She bore Edward seven sons and, in all, twelve children. Two died in infancy, and beautiful young Joan, the favorite daughter, died of the plague in a remote French village while traveling to Castile to be married. She was fifteen. Much later, in 1361—when Geoffrey Chaucer was in his early twenties—Margaret, said to be the cleverest of the royal children, died suddenly of plague, and a few days afterwards, plague took Mary, seventeen-year-old bride of the duke of Brittany. Another daughter, Isabella—with whom Chaucer must have spoken on many occasions—was apparently a great tribulation to Queen Philippa. She was stubborn, hot-tempered, extravagant, and unpredictable, and Philippa loved her to distraction. Isabella refused many marriage contracts arranged for her. She was jilted once, and then at the age of thirty-two fell in love with a French lord who’d arrived in England in the retinue of King John. In 1365 she married him.
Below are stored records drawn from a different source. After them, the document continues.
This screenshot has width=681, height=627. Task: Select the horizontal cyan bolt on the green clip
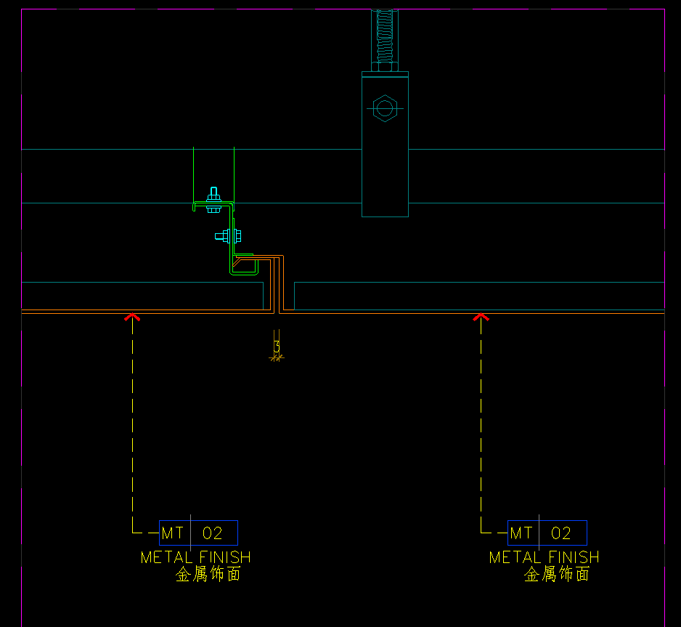tap(229, 235)
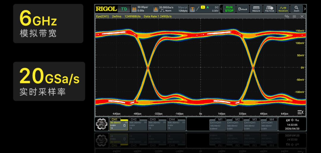
Task: Open the eye window hamburger menu
Action: 294,17
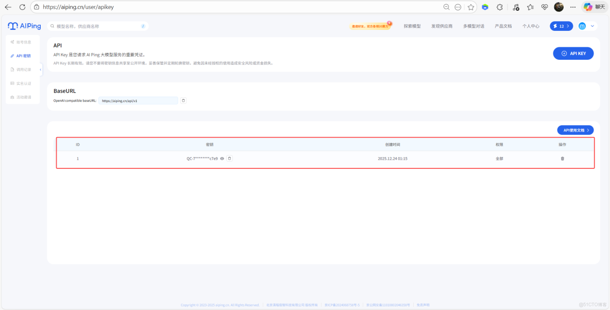The height and width of the screenshot is (310, 610).
Task: Check the remaining 算力 balance badge
Action: (561, 26)
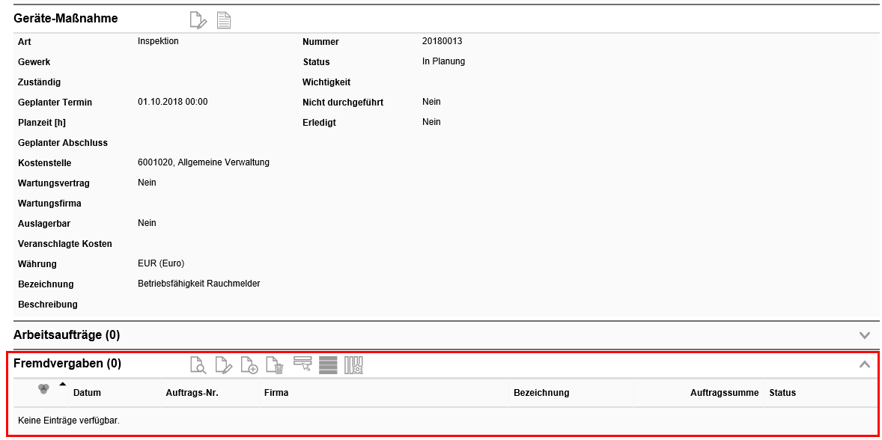
Task: Click the trash icon in Fremdvergaben toolbar
Action: pos(276,365)
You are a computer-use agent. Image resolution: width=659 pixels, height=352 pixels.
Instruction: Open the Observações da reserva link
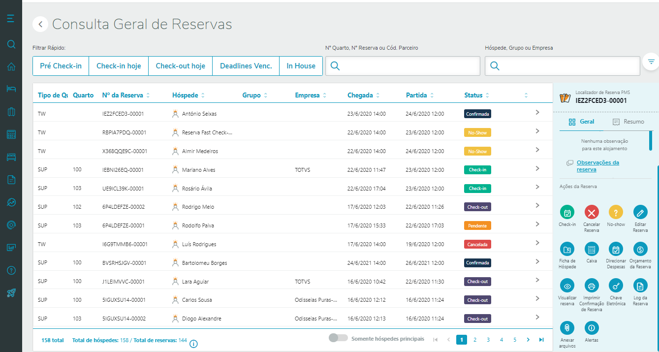pos(597,166)
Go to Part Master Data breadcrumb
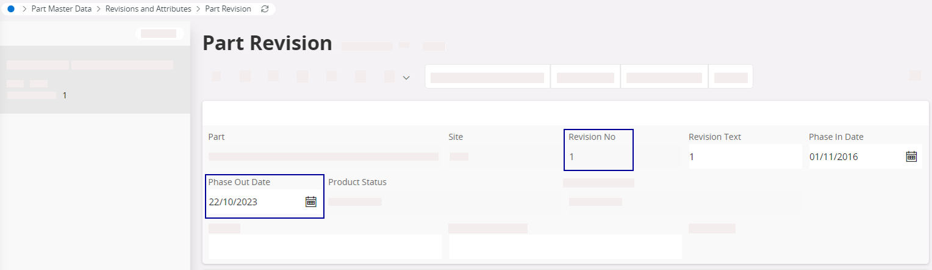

By this time, it might be mentioned, old Queen Philippa had other troubles. The Black Prince, her eldest son—England’s brilliant and ha
ndsome prize in the marriage-of-convenience game—had married himself off, not for convenience but for love, to Joan, “the Fair Maid of Kent”—Philippa’s ward ever since Roger Mortimer, ruling from behind the scenes during Edward III’s first years, had executed her father. Joan was in her prime regarded as the most beautiful woman in England, and, though the chronicle reference is somewhat mysterious, she was probably that “Countess of Salisbury” whom King Edward loved and with whose garter he started his famous Order. She’d been betrothed in childhood to the earl of Salisbury, though she’d never in fact become his wife. When Salisbury, after resistance on Joan’s part, sought to enforce the betrothal compact by abducting her, she revealed that she’d been secretly married for three years to Thomas Holland, Salisbury’s steward. (She was already, by this time, in love with the Black Prince.) When Thomas Holland later died in Normandy, Joan rushed to the prince at his home at Berkhamsted. She was now forty, and her legendary beauty had softened toward fat, but the prince was as much in love with her as ever (as was chivalrous and right) and swept away physical and spiritual objections—her age, her probable former relationship with his father, and the fact that he himself was her son’s godfather. He sent away post haste for a Papal dispensation and, before it arrived, married her.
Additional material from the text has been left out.